Even the line CDOT has proposed from Pueblo to Fort Collins through Denver, Boulder, Longmont and Loveland is a misfire. We should be talking about Denver as a major passenger rail hub with spokes to Houston/Dallas, Albuquerque/Santa Fe, Cheyenne/Billings and Omaha/Chicago, with connections to Phoenix/Tucson, Southern California and Spokane/Seattle. Commuter rail links to smaller cities can come later, but that’s not where we should start.
Train to Boulder
Gov. Polis envisions the Front Range rail as the way to correct RTD’s failure to build a train from Denver to Boulder. There is no question Boulder and Longmont have a legitimate beef with RTD. And it would be great to board a train at Union Station and go to Boulder. But the national passenger rail initiative is not the way to make that happen.
The projects moving forward in USDOT’s revitalized passenger rail program are the result of coordinated, multi-state efforts that have been in the works for years. An example is the collaboration between Illinois, Wisconsin and Minnesota on a line connecting Chicago to Minneapolis. (In an interesting parallel, Madison, the “Boulder of Wisconsin,” has complained that it’s not on the proposed line. Amtrak has responded politely by adding a dotted-line, side connection to Madison.)
The political reality is there is no faster way to kill a passenger rail program in Colorado than to have it be seen by voters as an attempt to pay for a train to Boulder.
To the mountains
Many Coloradans (and visitors) would love to ride trains into our mountains for a ski weekend or a summer vacation. Some have had the experience of riding trains in Austria or Switzerland, with gorgeous views and great on-board service, arriving in quaint mountain villages where cars are not allowed. But the costs of building mountain rail lines in Colorado are off the scale of feasibility, at least in the near term.
Whether or not rail service to the Colorado mountains will ever happen is an interesting topic to debate.
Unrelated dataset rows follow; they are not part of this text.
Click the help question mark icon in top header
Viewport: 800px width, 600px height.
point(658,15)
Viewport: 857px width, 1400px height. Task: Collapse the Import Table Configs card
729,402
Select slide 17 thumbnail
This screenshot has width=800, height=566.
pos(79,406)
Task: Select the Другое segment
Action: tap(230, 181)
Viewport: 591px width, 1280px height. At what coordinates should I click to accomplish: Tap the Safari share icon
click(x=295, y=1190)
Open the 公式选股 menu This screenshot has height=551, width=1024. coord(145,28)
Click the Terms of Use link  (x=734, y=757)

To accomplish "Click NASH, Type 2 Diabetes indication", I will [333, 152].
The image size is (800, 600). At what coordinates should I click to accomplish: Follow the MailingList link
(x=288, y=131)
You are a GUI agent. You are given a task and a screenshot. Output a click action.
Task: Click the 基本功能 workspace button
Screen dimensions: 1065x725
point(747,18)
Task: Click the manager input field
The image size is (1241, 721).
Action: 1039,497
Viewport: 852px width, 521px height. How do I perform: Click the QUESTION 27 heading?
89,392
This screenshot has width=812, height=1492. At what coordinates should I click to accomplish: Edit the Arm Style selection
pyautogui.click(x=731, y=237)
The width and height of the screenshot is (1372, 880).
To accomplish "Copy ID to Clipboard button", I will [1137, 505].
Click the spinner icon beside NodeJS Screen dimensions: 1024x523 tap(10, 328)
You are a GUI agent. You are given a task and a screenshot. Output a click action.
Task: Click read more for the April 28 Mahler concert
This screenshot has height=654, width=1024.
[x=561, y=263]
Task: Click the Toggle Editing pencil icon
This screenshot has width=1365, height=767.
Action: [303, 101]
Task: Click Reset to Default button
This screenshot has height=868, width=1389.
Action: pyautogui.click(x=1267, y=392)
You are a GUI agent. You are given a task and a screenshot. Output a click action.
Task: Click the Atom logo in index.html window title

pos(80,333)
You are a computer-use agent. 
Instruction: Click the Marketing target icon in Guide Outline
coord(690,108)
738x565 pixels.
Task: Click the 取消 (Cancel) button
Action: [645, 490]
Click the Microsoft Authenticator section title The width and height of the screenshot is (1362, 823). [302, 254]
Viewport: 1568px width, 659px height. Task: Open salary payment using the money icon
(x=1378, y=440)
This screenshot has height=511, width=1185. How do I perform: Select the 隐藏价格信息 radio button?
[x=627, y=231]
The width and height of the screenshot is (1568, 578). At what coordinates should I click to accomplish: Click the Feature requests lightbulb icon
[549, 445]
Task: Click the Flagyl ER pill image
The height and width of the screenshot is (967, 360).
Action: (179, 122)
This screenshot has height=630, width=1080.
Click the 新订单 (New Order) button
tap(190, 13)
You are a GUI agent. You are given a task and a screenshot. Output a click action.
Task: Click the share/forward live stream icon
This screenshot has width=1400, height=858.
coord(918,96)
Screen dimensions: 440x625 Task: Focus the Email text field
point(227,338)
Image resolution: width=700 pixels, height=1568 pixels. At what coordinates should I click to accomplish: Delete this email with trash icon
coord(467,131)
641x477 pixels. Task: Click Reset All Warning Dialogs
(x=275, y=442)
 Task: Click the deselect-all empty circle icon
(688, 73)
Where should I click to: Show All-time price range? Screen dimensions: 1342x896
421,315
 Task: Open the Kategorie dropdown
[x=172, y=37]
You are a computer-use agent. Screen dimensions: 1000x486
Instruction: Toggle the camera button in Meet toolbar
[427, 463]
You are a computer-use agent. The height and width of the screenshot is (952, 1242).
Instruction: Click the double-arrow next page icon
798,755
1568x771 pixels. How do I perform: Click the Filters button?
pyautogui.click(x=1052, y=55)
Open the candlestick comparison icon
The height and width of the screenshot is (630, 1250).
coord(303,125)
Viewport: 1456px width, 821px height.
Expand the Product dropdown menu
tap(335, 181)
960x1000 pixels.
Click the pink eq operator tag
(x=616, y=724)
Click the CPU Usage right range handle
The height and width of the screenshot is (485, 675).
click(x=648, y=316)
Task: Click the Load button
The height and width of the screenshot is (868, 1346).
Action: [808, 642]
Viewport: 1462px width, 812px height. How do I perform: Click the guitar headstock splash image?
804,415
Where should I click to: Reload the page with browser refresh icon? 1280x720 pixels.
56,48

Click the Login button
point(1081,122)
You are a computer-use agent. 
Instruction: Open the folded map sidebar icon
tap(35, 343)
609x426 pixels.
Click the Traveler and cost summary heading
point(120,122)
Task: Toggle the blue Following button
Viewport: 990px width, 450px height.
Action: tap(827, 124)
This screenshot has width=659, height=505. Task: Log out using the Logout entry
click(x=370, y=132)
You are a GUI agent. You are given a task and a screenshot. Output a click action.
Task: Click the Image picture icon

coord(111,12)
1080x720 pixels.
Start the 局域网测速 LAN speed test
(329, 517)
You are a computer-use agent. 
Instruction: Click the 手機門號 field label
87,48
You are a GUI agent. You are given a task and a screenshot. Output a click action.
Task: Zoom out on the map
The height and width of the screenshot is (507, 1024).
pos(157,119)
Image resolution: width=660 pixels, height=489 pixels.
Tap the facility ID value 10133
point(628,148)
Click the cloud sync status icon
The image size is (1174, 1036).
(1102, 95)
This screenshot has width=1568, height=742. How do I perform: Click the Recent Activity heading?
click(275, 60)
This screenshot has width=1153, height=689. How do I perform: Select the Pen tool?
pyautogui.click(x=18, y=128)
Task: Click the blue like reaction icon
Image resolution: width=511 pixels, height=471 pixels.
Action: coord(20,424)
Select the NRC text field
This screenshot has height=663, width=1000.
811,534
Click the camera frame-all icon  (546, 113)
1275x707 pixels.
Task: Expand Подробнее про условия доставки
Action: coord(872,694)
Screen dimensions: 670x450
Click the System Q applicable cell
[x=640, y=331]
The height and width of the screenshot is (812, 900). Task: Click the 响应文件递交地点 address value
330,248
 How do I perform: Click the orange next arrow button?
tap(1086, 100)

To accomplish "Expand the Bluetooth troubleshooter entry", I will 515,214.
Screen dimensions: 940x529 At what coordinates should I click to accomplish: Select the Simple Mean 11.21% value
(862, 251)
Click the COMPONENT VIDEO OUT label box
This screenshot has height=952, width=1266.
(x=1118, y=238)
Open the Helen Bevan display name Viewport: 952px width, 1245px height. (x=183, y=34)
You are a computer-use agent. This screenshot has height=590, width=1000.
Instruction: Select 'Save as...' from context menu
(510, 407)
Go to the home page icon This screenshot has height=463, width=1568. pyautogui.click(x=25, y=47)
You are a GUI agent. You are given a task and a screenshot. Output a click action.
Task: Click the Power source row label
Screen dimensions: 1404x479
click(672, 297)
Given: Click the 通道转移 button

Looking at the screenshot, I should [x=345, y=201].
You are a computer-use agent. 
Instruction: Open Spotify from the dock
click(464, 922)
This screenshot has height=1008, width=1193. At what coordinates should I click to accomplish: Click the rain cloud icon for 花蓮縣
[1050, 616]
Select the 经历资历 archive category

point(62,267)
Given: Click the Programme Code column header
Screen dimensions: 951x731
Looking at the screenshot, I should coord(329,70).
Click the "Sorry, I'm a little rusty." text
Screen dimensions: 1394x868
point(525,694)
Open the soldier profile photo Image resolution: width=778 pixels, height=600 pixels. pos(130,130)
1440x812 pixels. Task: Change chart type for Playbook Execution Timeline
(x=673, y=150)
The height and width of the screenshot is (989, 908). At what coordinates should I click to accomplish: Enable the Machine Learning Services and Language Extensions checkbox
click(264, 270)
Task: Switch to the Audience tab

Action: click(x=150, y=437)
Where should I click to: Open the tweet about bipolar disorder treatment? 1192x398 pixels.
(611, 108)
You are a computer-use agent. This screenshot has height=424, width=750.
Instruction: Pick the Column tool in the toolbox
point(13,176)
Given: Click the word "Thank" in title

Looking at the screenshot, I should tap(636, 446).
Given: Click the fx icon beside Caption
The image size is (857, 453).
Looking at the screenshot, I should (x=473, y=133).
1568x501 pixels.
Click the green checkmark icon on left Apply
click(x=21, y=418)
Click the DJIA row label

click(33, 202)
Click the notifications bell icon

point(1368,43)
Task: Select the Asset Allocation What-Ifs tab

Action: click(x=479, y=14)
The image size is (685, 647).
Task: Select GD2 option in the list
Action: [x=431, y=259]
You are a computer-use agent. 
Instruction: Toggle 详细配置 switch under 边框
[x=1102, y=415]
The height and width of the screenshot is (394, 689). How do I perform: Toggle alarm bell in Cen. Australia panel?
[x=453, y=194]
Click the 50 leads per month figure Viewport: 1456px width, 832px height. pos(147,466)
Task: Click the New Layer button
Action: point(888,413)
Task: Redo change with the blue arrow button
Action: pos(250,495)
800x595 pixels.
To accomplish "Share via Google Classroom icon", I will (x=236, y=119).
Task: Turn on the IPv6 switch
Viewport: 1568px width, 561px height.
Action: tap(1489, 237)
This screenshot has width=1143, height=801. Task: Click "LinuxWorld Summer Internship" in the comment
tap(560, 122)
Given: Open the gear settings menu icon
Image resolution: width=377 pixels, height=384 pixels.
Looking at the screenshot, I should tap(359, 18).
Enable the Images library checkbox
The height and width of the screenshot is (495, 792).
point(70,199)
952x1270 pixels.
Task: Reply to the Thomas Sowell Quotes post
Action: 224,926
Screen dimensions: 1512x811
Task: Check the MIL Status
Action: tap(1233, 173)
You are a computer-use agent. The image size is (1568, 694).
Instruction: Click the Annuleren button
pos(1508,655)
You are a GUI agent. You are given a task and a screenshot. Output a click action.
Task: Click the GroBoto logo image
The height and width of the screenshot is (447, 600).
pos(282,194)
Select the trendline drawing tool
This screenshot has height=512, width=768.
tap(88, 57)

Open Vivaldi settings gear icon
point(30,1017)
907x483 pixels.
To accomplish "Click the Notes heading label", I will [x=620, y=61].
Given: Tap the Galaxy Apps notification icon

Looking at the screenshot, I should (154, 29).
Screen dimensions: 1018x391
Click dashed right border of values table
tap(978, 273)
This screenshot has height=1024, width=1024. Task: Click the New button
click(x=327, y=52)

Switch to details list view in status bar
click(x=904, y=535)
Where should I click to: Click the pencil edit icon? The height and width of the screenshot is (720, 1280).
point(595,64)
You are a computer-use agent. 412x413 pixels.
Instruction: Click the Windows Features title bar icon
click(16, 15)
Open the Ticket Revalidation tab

But that is not where we start and clearly is not a national priority.
Avoiding pitfalls
Another reality we should embrace is that U.S. states and cities have been lousy at building modern rail projects. Over budget and behind schedule with ridership below forecast has been the norm, not the exception. Two egregious examples are Honolulu Rail (100% over budget, a decade late) and California High Speed Rail (200% over budget, over a decade late… so far).
Passenger rail lines are high-risk mega-projects that require sophisticated planning, design and project management. We can learn from our peers in Europe, especially the major infrastructure entities (Eurostar, SNCF, Deutsch Bahn, Trenitalia, Renfe, etc.). And there are lessons to learn from Brightline, which has delivered a major intercity rail corridor in Florida on a tight schedule and budget.
But we cannot go to the voters in Colorado without direct and realistic answers to questions about how we intend to avoid the pitfalls that the public now associates with major rail projects.
Bottom line
Developing a passenger rail program will be a complex endeavor that will help us meet economic and climate goals. To succeed, Colorado will need to be clear-headed and surefooted. We need a compelling, long-term vision. We need strategic partners. We need to anticipate and dodge the pitfalls.
The risks are big, but the potential benefits are enormous.
Jim Charlier has been a transportation planner for over five decades. He held senior management positions at two state DOTs and has provided consulting services to many of Colorado’s cities and towns. He has worked on rail and rail-related projects in Orlando, Phoenix, Honolulu, Redmond, Portland, Santa Fe and Houston. Jim lives in Denver.